TEXT -
-=-=-
# 18 year age gap...can it ever work?



## Gwendoline

Ok, I'm just going to lay this out and see what people think because I am struggling to get my head around this...
I am in love with a man who is 18 years older then me. I am 29 and he is 47 and we seem to have clicked over the last 6 months (we've known each other for over a year). It surprised us both that we are so good together, so its not like we ever planned for this to develop into anything substantial...but it has, very much so. I see him in my future, but that future is not all roses. Obviously if we want kids in the next couple of years, he will be 50. I'm sure the next 25 years will be great, full of travel, love, support, etc..but I'm also sure it will be harder later on in our lives. Realistically, what should I be considering...is love all you need? I think maybe not, as I am very practical, but i'm leaning towards accepting it might be difficult but it might be beautiful also. What is an acceptable age gap? Are we kidding ourselves? How old is too old to be a Dad? Should we make a go of it and enjoy our lives or end it now before it gets even harder...any input would be of interest, thanks


----------



## SimplyAmorous

I would feel the answer truly falls more on you than him. Yes, men can have a baby in their 50's ,even 70's for some. If he has alot relatives who live into their 90's - he may also. 

How will you feel about your childrens dad being this much older, or how might they feel - he may not be around for many things that other younger dads would be. Depends on how strong you feel about this issue. 

I am sure he is thrilled to tears to have a young woman like yourself. The main thing he might struggle with is Jealousy, even a little trust if you are flirty, he may sometimes feel like you will leave him for someone younger, this may always play in the back of his mind. 

On your end though, your sex drive will most likely increase alot more as you age, while his will be slowing down as he ages. If he is a sexual animal at 47, maybe he will be OK, but if right now you have issues here, it will only get worse. Unless he is a "Pleaser" in every sense , thank God for Viagra. 

Good idea to discuss ALL of this with him, and see how you both feel about it.


----------



## publicme

I read a recent article which argued that the ideal combination is a 20 year spread, so it seems you're close to perfect. I'll see if I can dig this article up.

The main benefit I guess was that the man is more likely to be ready to "settle down" in his 40s. Maybe it's a lot of BS. 

Must find the article now.
-=-=-
DATASET SECTION -

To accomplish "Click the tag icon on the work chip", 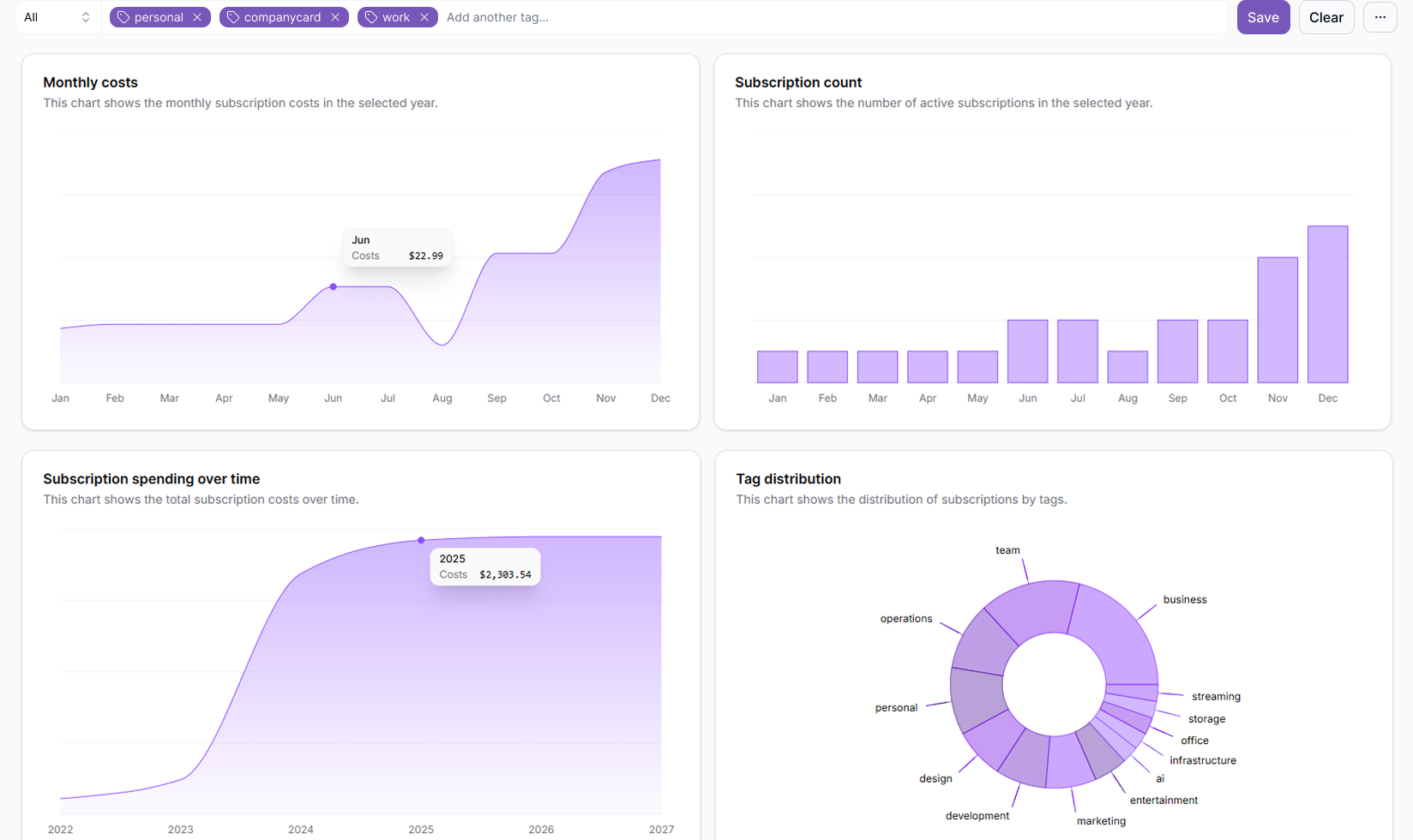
-=-=-
EXERCISE REQUIREMENTS -
- a) In the age-gap thread, what spread did the article that publicme read call the ideal combination?
- b) List the usernames of everyone who posts in the age-gap thread.
- c) Pick up the age-gap thread after its final post and write the next reply.

TASK-BY-TASK ANSWERS -
- a) A 20-year spread.

- b) Gwendoline, SimplyAmorous, publicme

- c)
----------



## scarletblue

There are challanges to every relationship. Yes, the age difference can be a big one, and can be a lot to deal with at times. Personally, I think maturity level, values and morals matter more than age. 

I am 12 years older than my husband. There have been some issues to come up because of it, but I think it only made us stronger as a couple. 

My oldest son had a huge problem with our relationship at the time. He said it was gross and that my husband was closer to my son's age than mine. Well, that came back and bit him in the butt. He is with a woman who is 28 years older than him. They have been together for 5 years. She is 8 years older than me. Their biggest problem is that he has always expressed wanting to have children. She's done having kids, and is, in fact, a grandmother. Would that be a reason to call it quits? I suppose it could be. But who knows what the future holds. They could split up, he could meet someone his age, marry her, hopefully he'd love her as much as the older woman he left. Then, what if the new wife, or he for that matter, can't have kids?

I understand being practical, but seriously, how many things that you plan for in the future actually end up exactly as you planned?


----------



## nice777guy

Yes - my parents did it. Ups and downs like any marriage.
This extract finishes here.